Off-stage, Skeleton Crew’s awaited debut arrived amid the height of the omicron variant, which had, over a few weeks, upended one of the nation’s most pandemic-vulnerable — and New York’s most historically lucrative — industries.

“Omicron threw a wrinkle into everything,” says Anne del Castillo, commissioner of the NYC Mayor’s Office of Media and Entertainment. “It ended up being a far more contagious variant than anyone anticipated, at a time when we were just starting to gather again. Additionally, because of how omicron was spreading, people were becoming more reluctant to go out than they would normally be around the holidays. That convergence of events was pretty impactful.”

After omicron hit Skeleton Crew, the show had to delay its opening multiple times in early January due to positive COVID cases before officially opening on Jan. 26. It was then tasked with remaining open during a pandemic surge and a few months that “tend to be a slow season” for Broadway, according to Castillo.

Like all Broadway shows, this play had COVID-19 procedures, so in-person elements went virtual when they could, with the creative team using Zoom not only to discuss things like the set design but to hold auditions, according to MTC Artistic Director Lynne Meadow.

Abiding by Broadway League protocols, Morisseau’s show also used a daily sign-in and self-screener questionnaire at the theatre, KN95 and surgical masks provided for all cast, crew and staff, a backstage area and a dressing room tower free of non-essential personnel, as well as no backstage or stage door visitors. There was booster shot encouragement and anyone who came in close contact — like press — was also required to be tested and vaccinated.

“Unlike TV and film, you can’t really change the theaters. Film and TV production, you can pick another location. A Broadway show is committed to the theater that it’s staged in. You can’t build out the back of house,” Castillo told THR about how live theater is different when trying to address COVID protocol. “Then with TV and film, you’re doing production in a pretty controlled environment, as opposed to an audience where you have, literally, a captive group.”

With each Broadway theater operating like its own factory, crews and performers continued to power the production machine through the pandemic. But keeping Skeleton Crew running — even as a show with a smaller cast than Broadway’s larger musicals — required “monumental strength” physically, mentally and spiritually.

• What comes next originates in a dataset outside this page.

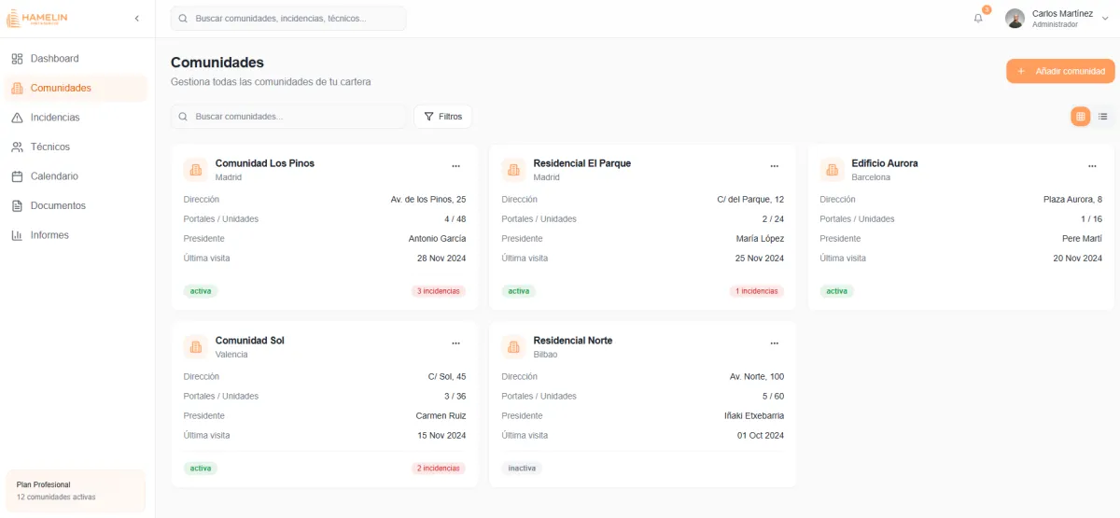Click the notification bell icon

point(978,18)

“Every day lends itself to a possible disaster in a sense,” Santiago-Hudson said. “When you walk in, the first thing you have to find out is who’s here, who’s not here, what do we have, and, how do we proceed with what we have? Spiritually, you’re hoping and praying that when you come in it’s all intact and everybody is there, and you can continue to progress. But many days that is not the case. You have to reevaluate how you move forward.”

Beyond protocols, Meadow points to Santiago-Hudson’s work ensuring the production’s understudies were prepared. “‘I’m praising Ruben and Dom because of the ongoing work around getting understudies ready to do this,” the MTC artistic director said. “Ruben was in that theater a lot of hours that you weren’t usually in pre-COVID. A lot of work has gone in by the director, the stage management team and the assistant director.”

It was just one effort in a larger collaboration between the director and Morisseau that pushed MTC “to reimagine something new” in a season that is not in business as usual, according to Morisseau. “It’s a tremendous balance, probably the best balance I’ve had in my career,” the director said of his partnership with the “compassionate, intelligent and powerful” playwright. “I don’t let The Manhattan Theatre Club say anything to me that they don’t include her. If you bring me into a marketing meeting, you bring in Dominique. Or if you’re bringing me into a photo session, you bring in Dominique.”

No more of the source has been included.